▶ _INSTRUÇÕES_
1. Segundo o texto sobre as adaptações de Bel Ami, por que o autor qualifica com um advérbio de espanto o fato de a versão de 1939 ser uma produção alemã? Responda em uma a três frases.
2. Retome o texto sobre as adaptações de Bel Ami a partir da última frase apresentada e escreva a continuação.

▶ _TRECHO DO TEXTO_
Bel Ami, o romance de Guy de Maupassant (1850-1893), foi publicado em 1885, exatamente no meio da década mais produtiva da vida do escritor francês: foi entre 1880 e 1890 que ele escreveu a imensa maior parte de sua obra, que, completa, incluindo contos, romances, peças de teatro e anotações de viagem, ocupa cerca de 30 volumes.
Bel Ami, o filme de 2012 com o garoto crepuscular Robert Pattinson no papel do protagonista, e Uma Thurman, Kristin Scott Thomas e Christina Ricci interpretando algumas das mulheres que ele comeu, é pelo menos a décima transposição do romance para a tela. Pelo menos – numa busca rápida no IMDb, encontrei nove títulos anteriores a este mais recente. Mas a busca foi rápida, e portanto pode haver mais.
O primeiro deles, Bel Ami, de 1939, é – fantastiscamente – uma produção alemã, dirigida por Willli Forst, que acumulou com a direção a atuação como o protagonista. O uso do advérbio se deve ao óbvio fato de que, naquele mesmo ano, a Alemanha entraria em guerra com praticamente todo o resto da Europa, e logo em seguida invadiria a França.
Os americanos fizeram uma versão em 1947, The Private Affairs of Bel Ami, com George Sanders no papel título e Angela Lansbury como Clotilde – que, no filme de agora, é feita por Christina Ricci.
Em 1955, Bel Ami foi uma co-produção Áustria-França-Alemanha Oriental. Oriental? A comunista? Será que o IMDb não se enganou?
Em 1968, houve um filme feito para a TV da Alemanha Ocidental.
Em 1971, os ingleses fizeram uma série de TV baseada no romance.
Em 1983, foi a vez de os franceses fazerem uma série de TV. Tinha Aurore Clément no papel de Madeleine Forestier – o papel que em 2012 coube a Uma Thurman.
Em 2001, houve uma co-produção Itália-Alemanha, um filme para TV.
Em 2005, foi feito novo filme para a TV, dessa vez uma co-produção Bélgica-França.
Uma beleza de artesanato, uma daquelas produções primorosas
O filme de 2012 é uma co-produção Inglaterra-Itália, filmada em Londres e Budapeste, com dois astros ingleses (Pattinson e Kristin Scott Thomas) e duas estrelas americanas (Uma Thurman e Christina Ricci), mais um grande elenco com nomes de diversas nacionalidades, e dirigido por uma dupla, Declan Donnellan e Nick Ormerod. Foi o primeiro longa-metragem dirigido pelos dois ingleses, que já haviam dividido antes a realização de um curta, The Big Fish, em 1992.

▶ _REGISTROS EXTRAÍDOS_

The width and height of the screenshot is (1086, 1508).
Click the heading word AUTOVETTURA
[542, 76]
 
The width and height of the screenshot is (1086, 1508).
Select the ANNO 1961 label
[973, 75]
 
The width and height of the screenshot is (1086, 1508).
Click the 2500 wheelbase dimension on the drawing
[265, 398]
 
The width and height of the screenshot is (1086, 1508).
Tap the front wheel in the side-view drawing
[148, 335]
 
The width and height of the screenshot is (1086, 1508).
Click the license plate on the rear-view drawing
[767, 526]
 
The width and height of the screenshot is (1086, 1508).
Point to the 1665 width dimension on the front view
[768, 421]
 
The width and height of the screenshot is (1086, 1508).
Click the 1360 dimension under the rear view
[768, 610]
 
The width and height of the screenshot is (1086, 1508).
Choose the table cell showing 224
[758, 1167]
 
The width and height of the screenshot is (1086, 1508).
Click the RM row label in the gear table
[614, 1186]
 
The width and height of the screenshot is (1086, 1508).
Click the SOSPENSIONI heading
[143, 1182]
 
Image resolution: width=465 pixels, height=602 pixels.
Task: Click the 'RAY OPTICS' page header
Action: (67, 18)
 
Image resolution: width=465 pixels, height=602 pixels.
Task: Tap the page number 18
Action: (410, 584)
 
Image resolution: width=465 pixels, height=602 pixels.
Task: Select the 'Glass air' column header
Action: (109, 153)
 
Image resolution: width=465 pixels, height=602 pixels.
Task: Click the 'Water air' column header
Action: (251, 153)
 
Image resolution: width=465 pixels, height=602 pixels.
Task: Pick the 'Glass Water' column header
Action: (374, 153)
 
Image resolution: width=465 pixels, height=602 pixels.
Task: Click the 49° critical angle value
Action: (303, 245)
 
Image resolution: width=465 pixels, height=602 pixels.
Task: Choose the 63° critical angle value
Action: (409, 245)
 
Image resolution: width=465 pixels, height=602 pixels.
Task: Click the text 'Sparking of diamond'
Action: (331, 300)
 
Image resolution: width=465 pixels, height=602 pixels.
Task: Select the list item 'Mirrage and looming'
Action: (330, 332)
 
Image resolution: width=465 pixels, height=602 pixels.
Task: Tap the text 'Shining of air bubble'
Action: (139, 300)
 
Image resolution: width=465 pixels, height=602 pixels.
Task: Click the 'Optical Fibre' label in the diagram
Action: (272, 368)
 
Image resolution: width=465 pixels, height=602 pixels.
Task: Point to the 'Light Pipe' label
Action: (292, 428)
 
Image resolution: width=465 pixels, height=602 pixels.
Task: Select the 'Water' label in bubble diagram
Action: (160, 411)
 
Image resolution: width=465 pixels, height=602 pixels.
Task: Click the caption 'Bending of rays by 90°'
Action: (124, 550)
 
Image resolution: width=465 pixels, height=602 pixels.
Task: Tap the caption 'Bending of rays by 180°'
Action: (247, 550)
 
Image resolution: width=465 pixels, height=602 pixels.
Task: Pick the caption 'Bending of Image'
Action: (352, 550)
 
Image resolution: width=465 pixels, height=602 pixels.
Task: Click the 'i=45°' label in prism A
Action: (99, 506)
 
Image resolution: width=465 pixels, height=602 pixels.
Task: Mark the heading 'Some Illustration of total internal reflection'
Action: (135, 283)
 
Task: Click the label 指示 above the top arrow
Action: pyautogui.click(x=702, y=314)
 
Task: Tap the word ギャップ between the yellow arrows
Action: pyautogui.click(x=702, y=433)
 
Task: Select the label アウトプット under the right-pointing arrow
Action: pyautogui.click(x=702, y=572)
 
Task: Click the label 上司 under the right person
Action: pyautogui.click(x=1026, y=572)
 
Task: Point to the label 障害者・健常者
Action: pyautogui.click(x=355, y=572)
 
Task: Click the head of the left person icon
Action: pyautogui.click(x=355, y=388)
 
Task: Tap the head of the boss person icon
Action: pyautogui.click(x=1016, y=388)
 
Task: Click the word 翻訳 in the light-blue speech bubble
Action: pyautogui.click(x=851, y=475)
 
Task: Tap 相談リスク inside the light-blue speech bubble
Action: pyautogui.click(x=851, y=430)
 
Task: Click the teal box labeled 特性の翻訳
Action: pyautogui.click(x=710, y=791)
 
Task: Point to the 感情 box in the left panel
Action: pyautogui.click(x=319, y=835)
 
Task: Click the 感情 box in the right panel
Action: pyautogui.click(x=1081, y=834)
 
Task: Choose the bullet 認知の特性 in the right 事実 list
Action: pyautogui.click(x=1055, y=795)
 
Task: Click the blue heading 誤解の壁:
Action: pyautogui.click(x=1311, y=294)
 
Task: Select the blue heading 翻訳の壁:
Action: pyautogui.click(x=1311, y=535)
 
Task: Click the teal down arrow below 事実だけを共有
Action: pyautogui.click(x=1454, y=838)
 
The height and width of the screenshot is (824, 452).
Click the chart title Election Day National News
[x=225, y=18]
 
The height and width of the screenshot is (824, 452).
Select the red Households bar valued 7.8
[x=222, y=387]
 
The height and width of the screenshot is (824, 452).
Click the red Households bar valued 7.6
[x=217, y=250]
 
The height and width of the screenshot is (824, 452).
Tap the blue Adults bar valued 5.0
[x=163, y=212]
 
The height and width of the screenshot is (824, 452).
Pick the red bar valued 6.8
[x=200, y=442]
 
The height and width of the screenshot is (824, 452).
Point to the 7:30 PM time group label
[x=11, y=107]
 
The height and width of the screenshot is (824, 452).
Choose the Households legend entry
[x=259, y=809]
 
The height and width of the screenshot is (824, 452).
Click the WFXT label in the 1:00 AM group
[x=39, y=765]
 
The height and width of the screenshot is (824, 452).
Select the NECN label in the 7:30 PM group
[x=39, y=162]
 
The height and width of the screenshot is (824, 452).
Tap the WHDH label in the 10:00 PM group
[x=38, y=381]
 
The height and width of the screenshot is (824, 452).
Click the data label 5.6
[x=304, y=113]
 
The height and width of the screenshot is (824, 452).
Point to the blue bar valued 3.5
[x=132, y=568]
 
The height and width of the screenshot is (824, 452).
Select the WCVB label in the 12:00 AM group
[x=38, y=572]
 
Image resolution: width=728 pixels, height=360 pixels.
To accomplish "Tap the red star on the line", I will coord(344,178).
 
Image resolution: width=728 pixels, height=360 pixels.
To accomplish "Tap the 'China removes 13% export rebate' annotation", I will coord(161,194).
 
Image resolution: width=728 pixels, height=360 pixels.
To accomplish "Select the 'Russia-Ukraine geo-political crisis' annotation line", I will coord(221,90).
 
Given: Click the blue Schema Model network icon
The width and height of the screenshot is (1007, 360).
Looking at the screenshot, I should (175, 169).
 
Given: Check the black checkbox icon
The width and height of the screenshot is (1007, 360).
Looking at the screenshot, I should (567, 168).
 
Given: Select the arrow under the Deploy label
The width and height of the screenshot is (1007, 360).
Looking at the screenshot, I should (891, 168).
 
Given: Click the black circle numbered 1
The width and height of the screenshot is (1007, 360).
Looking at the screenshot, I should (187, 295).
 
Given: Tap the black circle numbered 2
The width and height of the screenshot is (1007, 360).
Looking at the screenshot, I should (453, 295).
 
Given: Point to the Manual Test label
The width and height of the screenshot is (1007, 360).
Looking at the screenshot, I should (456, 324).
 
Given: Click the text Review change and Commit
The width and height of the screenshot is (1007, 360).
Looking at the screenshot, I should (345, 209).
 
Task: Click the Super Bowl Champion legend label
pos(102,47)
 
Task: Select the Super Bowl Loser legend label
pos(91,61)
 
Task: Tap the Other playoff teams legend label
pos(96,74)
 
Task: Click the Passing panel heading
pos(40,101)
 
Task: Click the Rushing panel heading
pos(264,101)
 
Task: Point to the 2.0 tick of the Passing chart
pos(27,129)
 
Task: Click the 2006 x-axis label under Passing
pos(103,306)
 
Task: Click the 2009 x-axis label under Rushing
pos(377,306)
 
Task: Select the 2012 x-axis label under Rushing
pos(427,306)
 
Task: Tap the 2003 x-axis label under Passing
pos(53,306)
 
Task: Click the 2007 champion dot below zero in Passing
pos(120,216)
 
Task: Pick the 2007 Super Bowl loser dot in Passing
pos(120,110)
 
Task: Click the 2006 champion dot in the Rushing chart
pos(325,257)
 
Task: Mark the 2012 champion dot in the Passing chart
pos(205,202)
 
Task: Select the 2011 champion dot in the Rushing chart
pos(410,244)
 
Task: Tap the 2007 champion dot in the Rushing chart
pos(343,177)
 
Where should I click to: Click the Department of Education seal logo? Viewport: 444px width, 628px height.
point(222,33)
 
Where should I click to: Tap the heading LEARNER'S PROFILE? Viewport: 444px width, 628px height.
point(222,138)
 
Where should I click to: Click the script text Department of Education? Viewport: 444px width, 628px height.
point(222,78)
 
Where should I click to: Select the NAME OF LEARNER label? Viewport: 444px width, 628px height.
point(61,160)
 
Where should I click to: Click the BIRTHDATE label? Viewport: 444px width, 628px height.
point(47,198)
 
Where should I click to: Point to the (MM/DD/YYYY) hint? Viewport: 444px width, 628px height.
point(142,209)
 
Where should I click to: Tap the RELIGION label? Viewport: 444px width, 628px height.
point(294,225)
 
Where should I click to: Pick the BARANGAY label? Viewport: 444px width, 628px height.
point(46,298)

▶ _RESPOSTAS DOS EXERCÍCIOS_
1. O autor usa o advérbio porque, naquele mesmo ano de 1939, a Alemanha entraria em guerra com praticamente todo o resto da Europa. Logo em seguida, ela invadiria a França, país do escritor do romance.

2.
Demonstram-se competentes artesões. O Bel Ami de 2012 é daqueles filmes de produção primorosa, luxuosa, irretorquível, perfeita em todos os quesitos técnicos. Aquela suntuosa reconstituição de época – a ação se passa em Paris, a partir de 1890 –, aquele cuidado absurdo com os detalhes do vestuário, das comidas, da decoração de interiores, aquela exibição de figurinos luxuosos, que devem ter sido caríssimos, e ao menos devem ter dado emprego, ainda que temporário, a dezenas e dezenas de profissionais.
O filme deve ter custado uma grana preta. Os sites mais óbvios não têm disponível o orçamento, mas deve ser uma coisa bem acima de US$ 30 milhões. Talvez duas vezes isso. O retorno tem sido pequeno, pelo que informa o Box Office Mojo, o melhor site sobre esse tipo de informação: nos primeiros meses de exibição, o filme rendeu US$ 8,3 milhões. Nos Estados Unidos, ao menos de início, não deu nem para pagar os figurinos de sequer uma das festas mostradas no filme: rendeu no maior mercado do mundo míseros US$ 120 mil.
Maupassant, parece, foi assim uma espécie de Bukowski do seu tempo
Confesso aqui minha total e absoluta ignorância sobre Guy de Maupassant. Ele é uma das muitas, numerosas lacunas da minha parca cultura. Jamais li uma linha que esse senhor escreveu.
Dei uma olhada na internet, na Britannica, nos dois livros dele que tenho em casa jamais lidos. Aprendo que teve uma vida tão agitada quanto curta; foi um hedonista, uma espécie quase de Bukowski avant la lettre, mergulhou de cabeça nos prazeres todos: muito sexo, muita putaria, muito remédio, muita droga. Foi aprendiz e discípulo de Gustave Flaubert, e, embora tenha escrito no período dos naturalistas, e seja normalmente associado a essa escola, sua obra não se encaixa bem junto da de Émile Zola e dos outros grandes naturalistas.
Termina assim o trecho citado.